Das dumpfe Dröhnen und Tosen drang jetzt nicht mehr nur von unten, sondern auch aus der Höhe herab. Was war da los? Plötzlich hatte sie das Gefühl, dass es wärmer wurde im Labor. Johanson erschien an ihrer Seite.
»Wer ist es?«
»Egal. Pack mit an.«
»Wir müssen hier raus«, keuchte MacMillan. »Schnell.«
»Ja, sofort, wir …«
»Schnell!«
Weavers Blick fiel auf eine Stelle weiter hinten im Wasser.
Schwaches, blaues Leuchten.
Ein Lichtblitz.
Sie packte den Fuß des Toten fester und kämpfte sich durch das Wasser in Richtung Tür. Johanson hatte den Arm des Mannes umfasst. Oder war es eine Frau? Hatten sie am Ende Oliviera erwischt? Weaver hoffte inständig, dass es nicht die arme Sue war, die sie da mit sich schleppten. Sie drängte vorwärts, trat auf etwas, das zur Seite wegrutschte, und geriet mit dem Kopf unter Wasser.
Mit offenen Augen starrte sie in die Schwärze.
Etwas schlängelte sich auf sie zu.
Es kam sehr schnell näher und sah aus wie ein langer, leuchtender Aal. Nein, kein Aal. Eher ein riesiger, kopfloser Wurm. Und da waren noch mehr von den Dingern.
Sie tauchte auf.
»Weg hier.«
Johanson zerrte an der anderen Seite. Unter der Wasseroberfläche waren die leuchtenden, ausschwärmenden Tentakel zu sehen, jetzt mindestens ein Dutzend. MacMillan hob das Gewehr. Weaver spürte, wie etwas ihren Knöchel entlang glitt und plötzlich daran zerrte.
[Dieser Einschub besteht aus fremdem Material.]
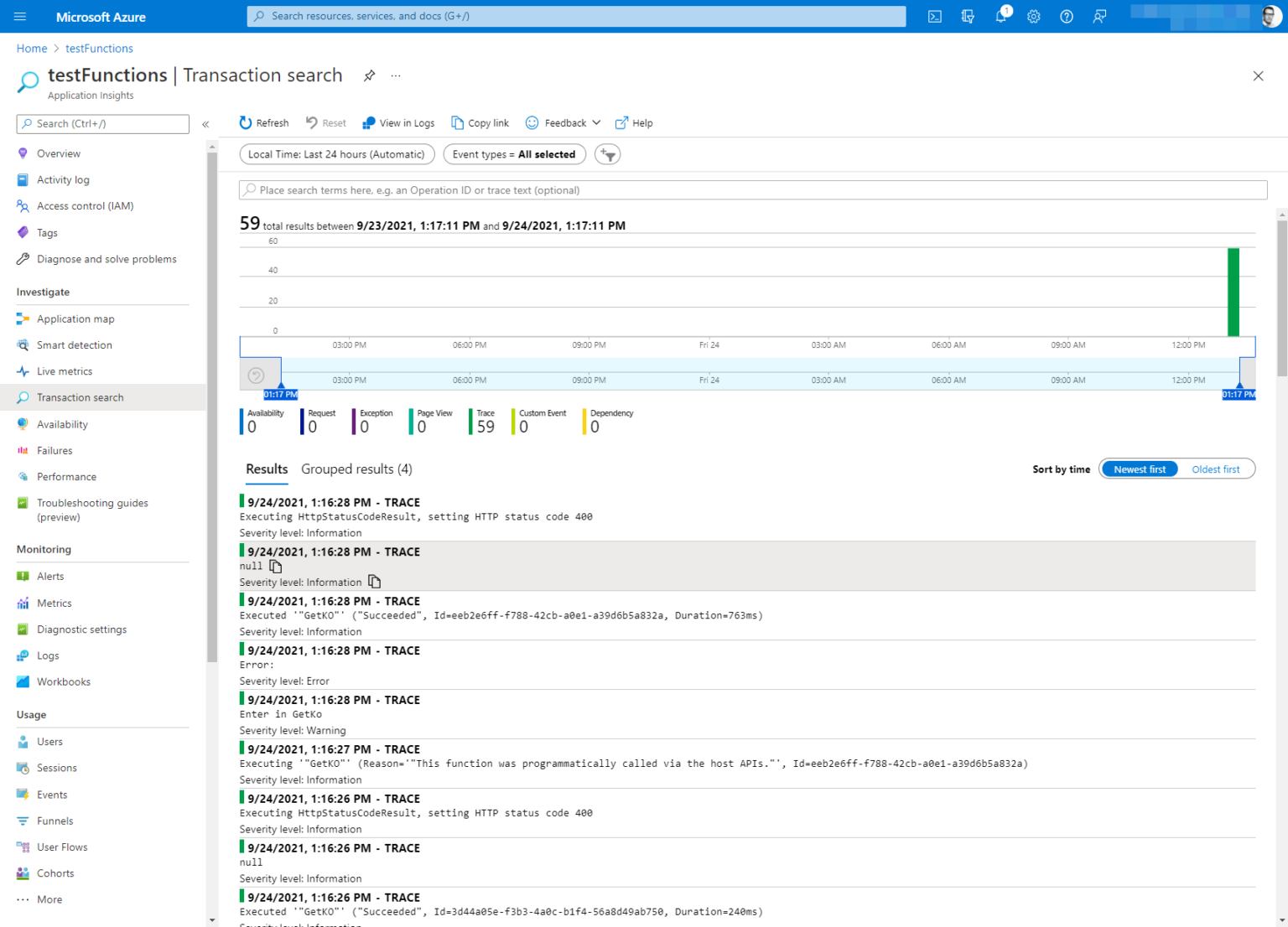Open portal settings gear icon
The image size is (1288, 927).
pyautogui.click(x=1034, y=17)
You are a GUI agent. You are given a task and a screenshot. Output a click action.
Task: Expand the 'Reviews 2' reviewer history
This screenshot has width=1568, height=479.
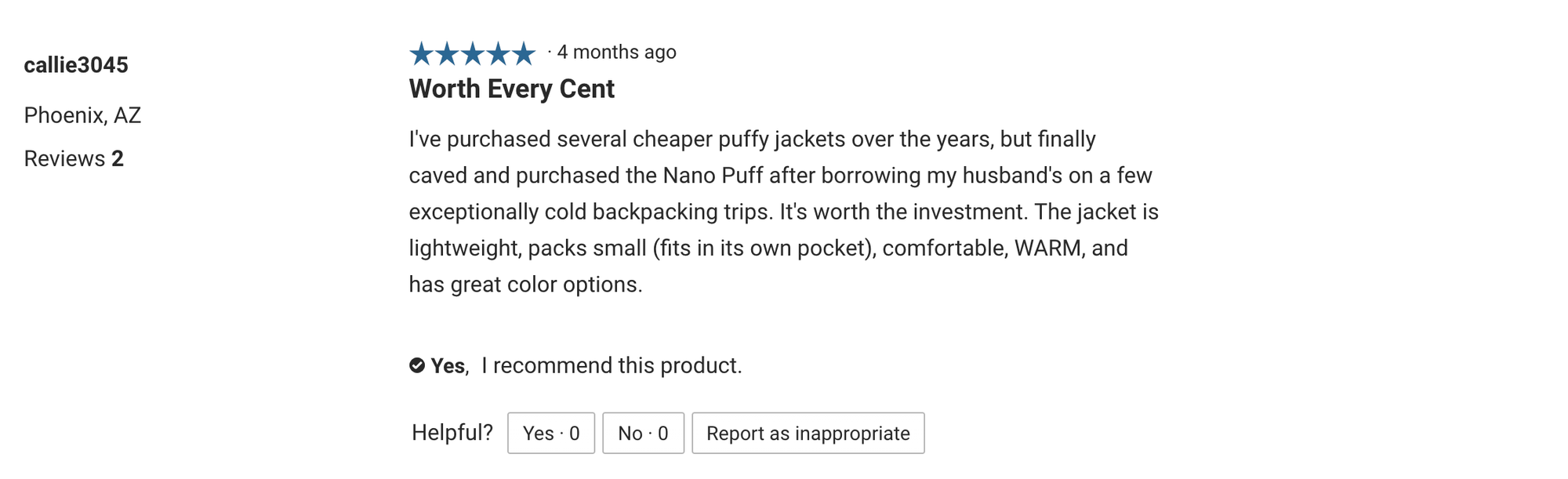pos(73,158)
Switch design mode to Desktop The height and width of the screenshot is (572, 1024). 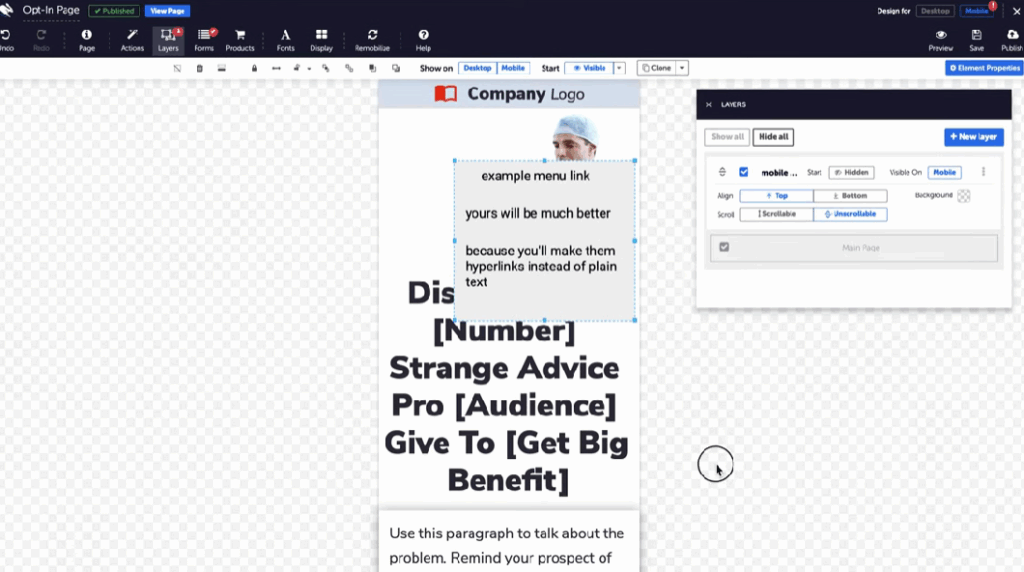(935, 11)
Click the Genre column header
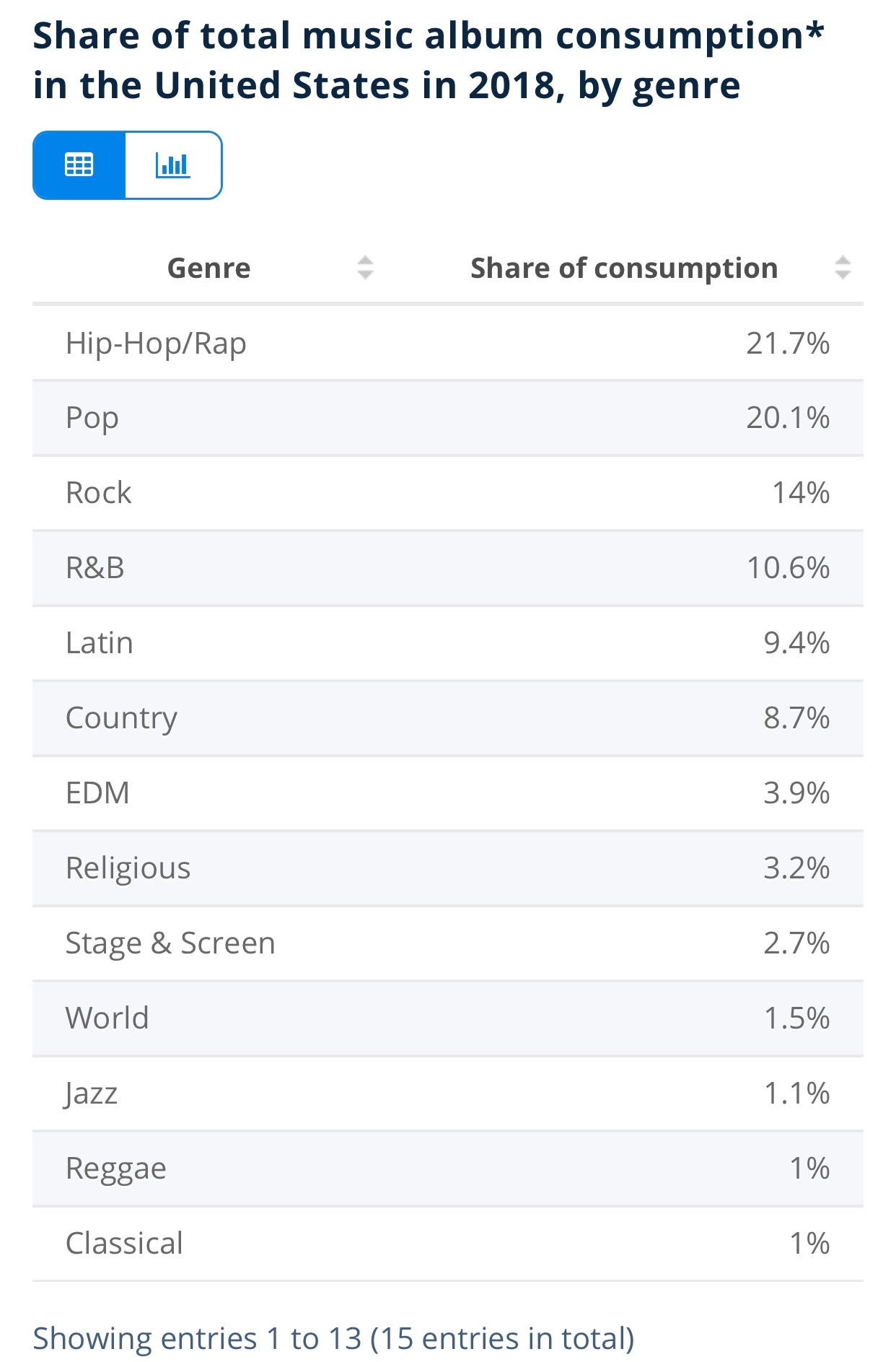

Im nächsten Moment umschlangen sie mehrere der Dinger und krochen an ihr hoch. Sie versuchte das Zeug abzureißen. Johanson sprang hinzu und grub seine Finger zwischen die Tentakel und ihren Körper, aber es war, als stecke sie im Klammergriff einer Anaconda.
Das Wesen zog an ihr.
Das Wesen? Sie kämpfte gegen Milliarden von Wesen. Abermilliarden von Einzellern.
»Ich krieg’s nicht los«, keuchte Johanson.
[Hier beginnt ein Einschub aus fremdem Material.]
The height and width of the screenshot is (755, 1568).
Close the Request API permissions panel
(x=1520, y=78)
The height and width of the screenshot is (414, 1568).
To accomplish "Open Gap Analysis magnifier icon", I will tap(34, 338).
Die Gallerte kroch über ihre Brust und ihren Hals entlang. Weaver geriet erneut unter Wasser, das jetzt immer stärker leuchtete. Hinter den Tentakeln schob sich etwas Größeres heran. Die Hauptmasse des Organismus.
Mit aller Kraft kämpfte sie sich an die Oberfläche.
»MacMillan«, gurgelte sie.
Der Soldat hob das Gewehr.
»Damit richten Sie nichts aus«, schrie Johanson.
MacMillan schien plötzlich ganz ruhig geworden zu sein. Er legte an und zielte auf die große, näher rückende Masse.
Ein trockenes Stakkato ertönte, als MacMillan feuerte.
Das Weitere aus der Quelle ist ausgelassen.